Extract the rows word for word, beginning at the line that has "You are a GUI" and stopping after the final line of the rows, both ends included. Leave the pictures out of your answer.

Input material –
►

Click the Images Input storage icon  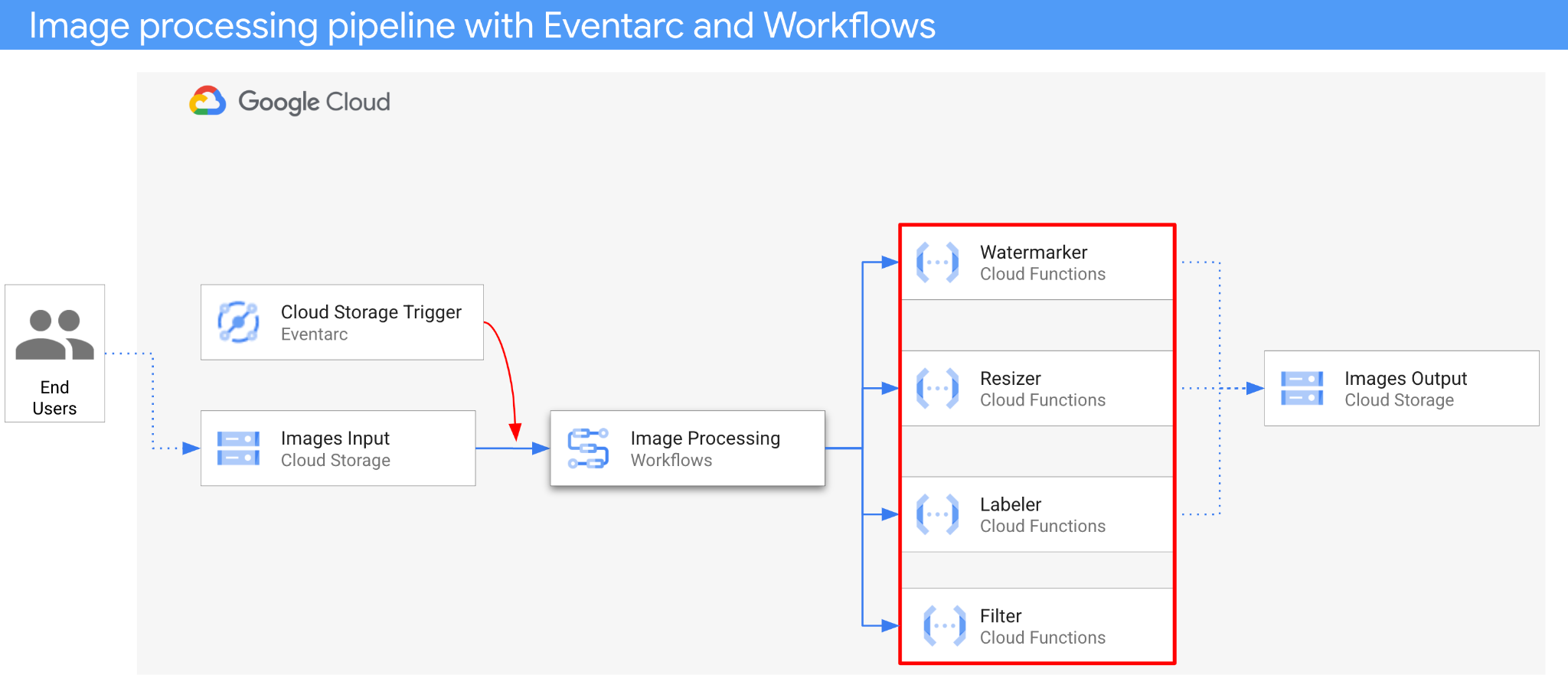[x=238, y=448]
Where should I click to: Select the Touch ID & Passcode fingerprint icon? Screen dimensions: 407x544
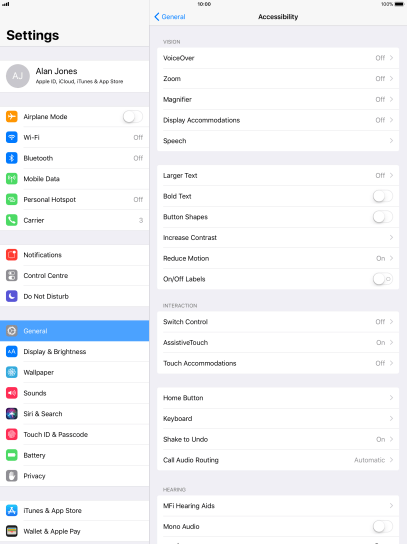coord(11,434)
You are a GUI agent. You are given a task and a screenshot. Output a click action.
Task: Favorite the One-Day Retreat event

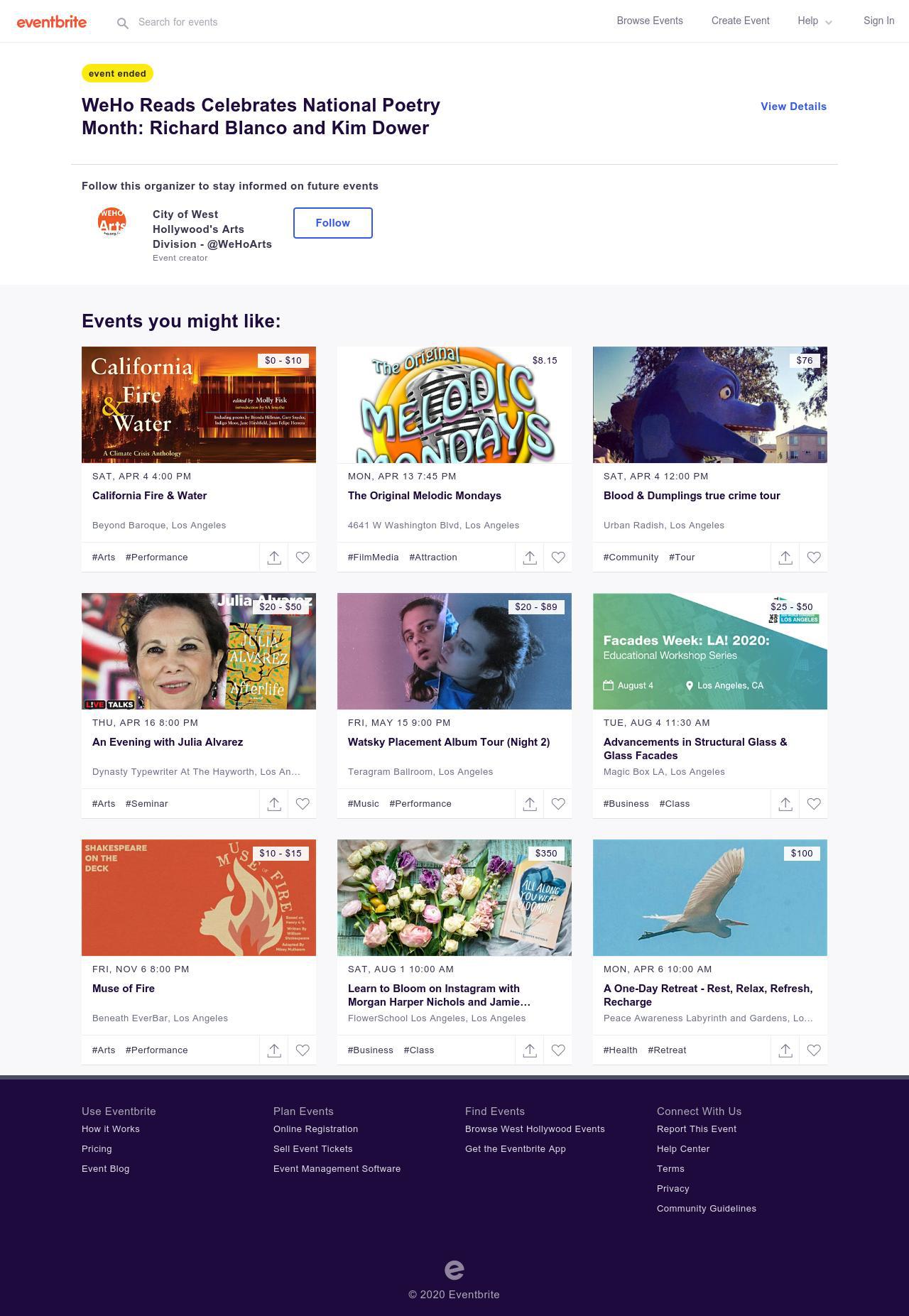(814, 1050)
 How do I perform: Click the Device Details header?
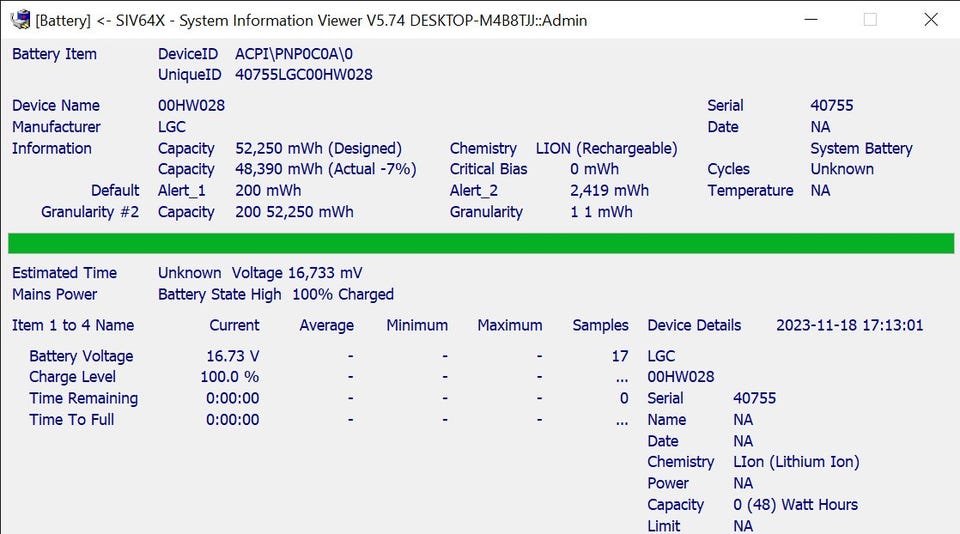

◄

Written solution –
You are a GUI agent. You are given a task and a screenshot. Output a click action.
Task: Favorite the One-Day Retreat event

(814, 1050)
 How do I perform: Click the Device Details header?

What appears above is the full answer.